- **MATERIAL PROVIDED**
====

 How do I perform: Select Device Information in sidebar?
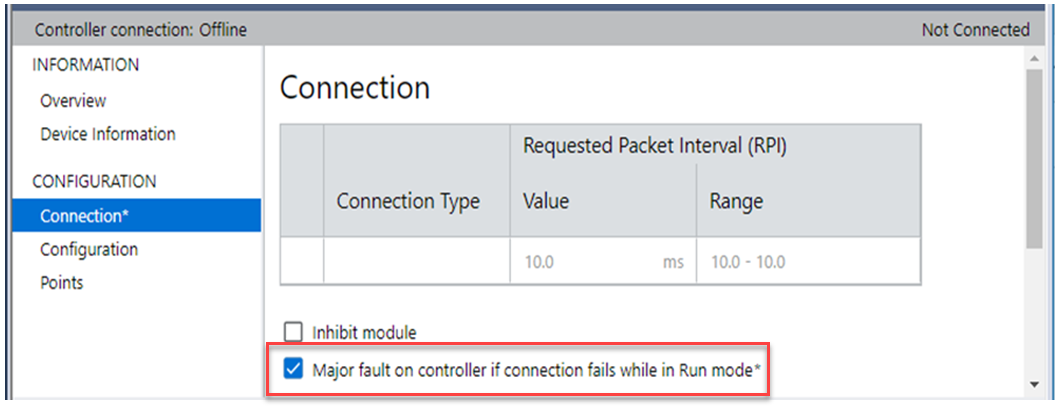coord(107,134)
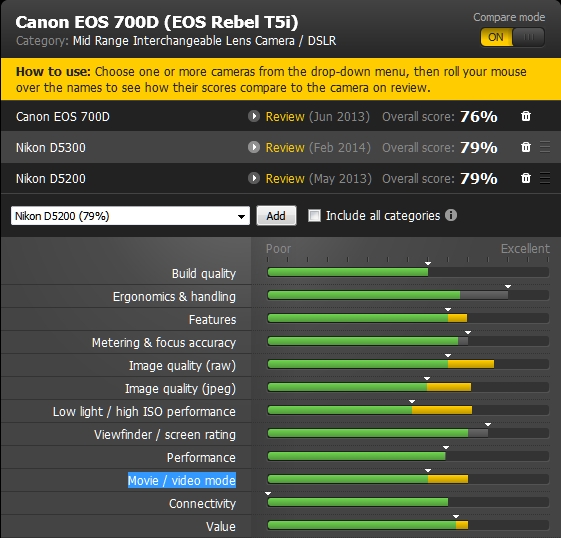Click the dropdown arrow of camera selector
The image size is (561, 538).
tap(242, 216)
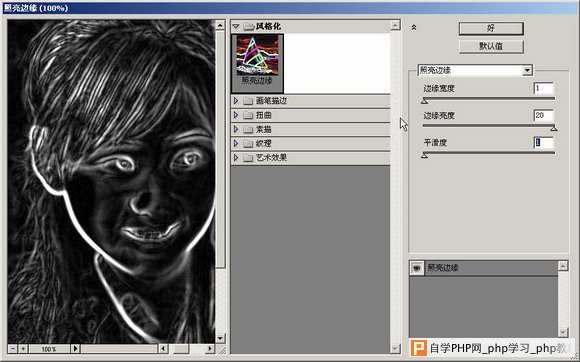
Task: Select the 素描 category row
Action: (310, 129)
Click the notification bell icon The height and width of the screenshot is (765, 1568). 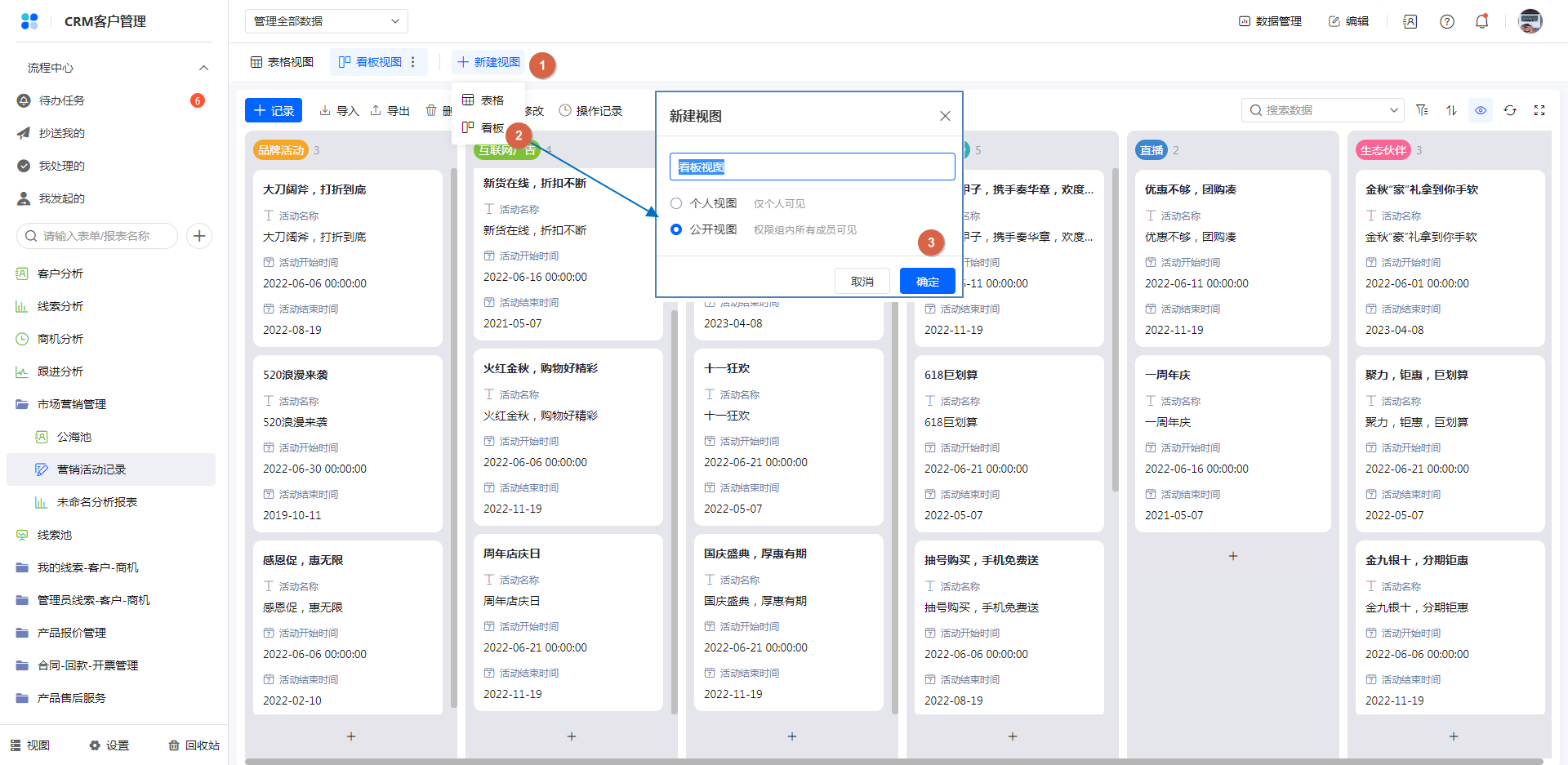tap(1481, 22)
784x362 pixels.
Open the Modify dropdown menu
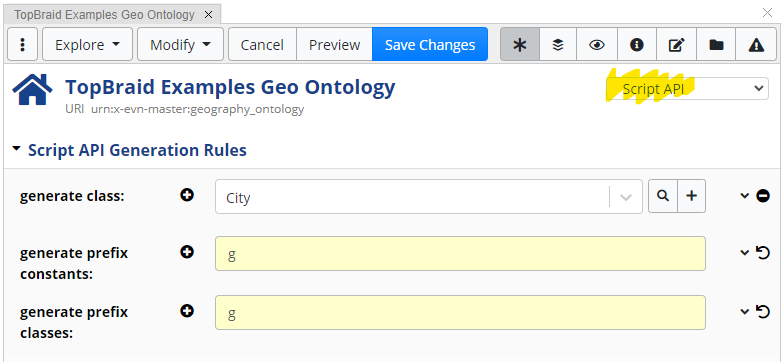[180, 44]
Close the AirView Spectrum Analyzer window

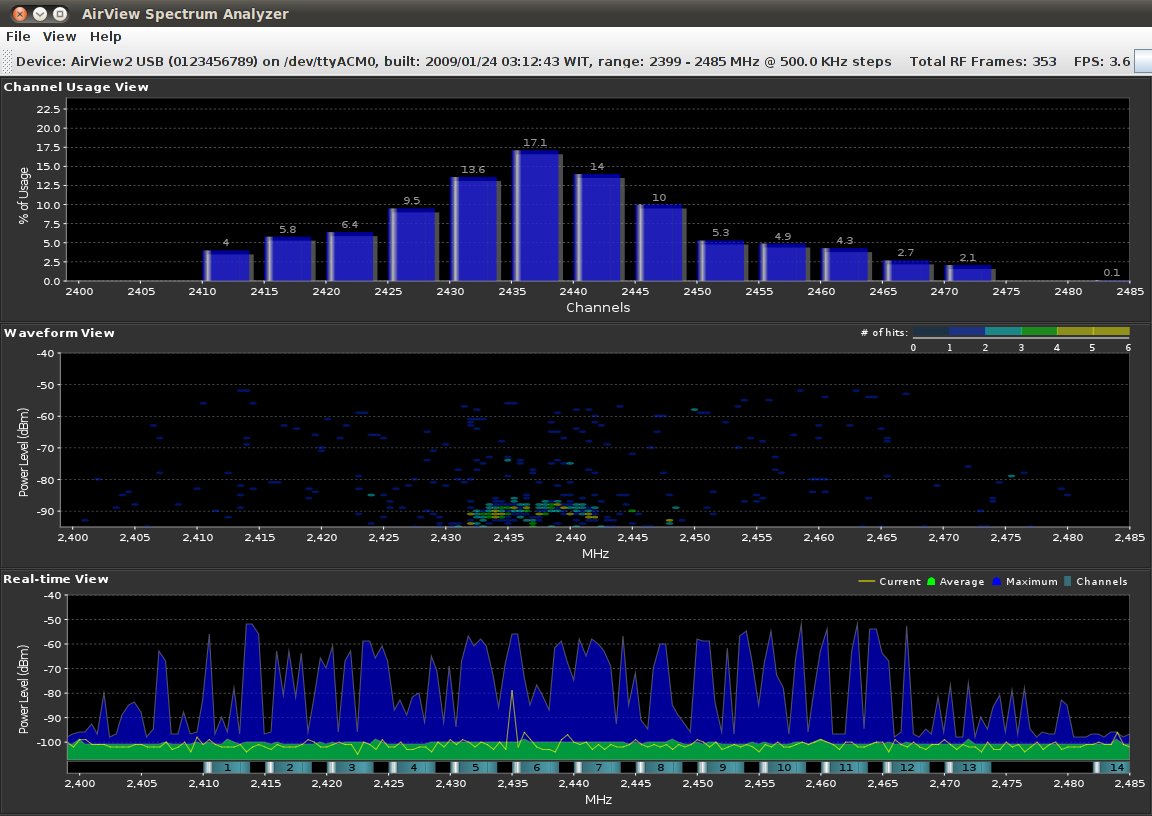20,14
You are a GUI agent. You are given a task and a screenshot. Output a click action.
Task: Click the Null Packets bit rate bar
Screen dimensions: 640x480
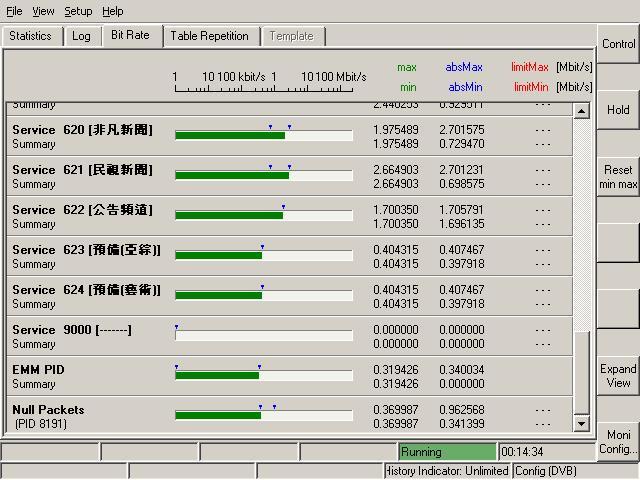click(x=218, y=415)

====

Everything from the line containing "Close the AirView Spectrum Analyzer window" through the last line of the records above is to be reproduced exactly, except the pictures.

Close the AirView Spectrum Analyzer window

20,14
You are a GUI agent. You are given a task and a screenshot. Output a click action.
Task: Click the Null Packets bit rate bar
Screen dimensions: 640x480
click(x=218, y=415)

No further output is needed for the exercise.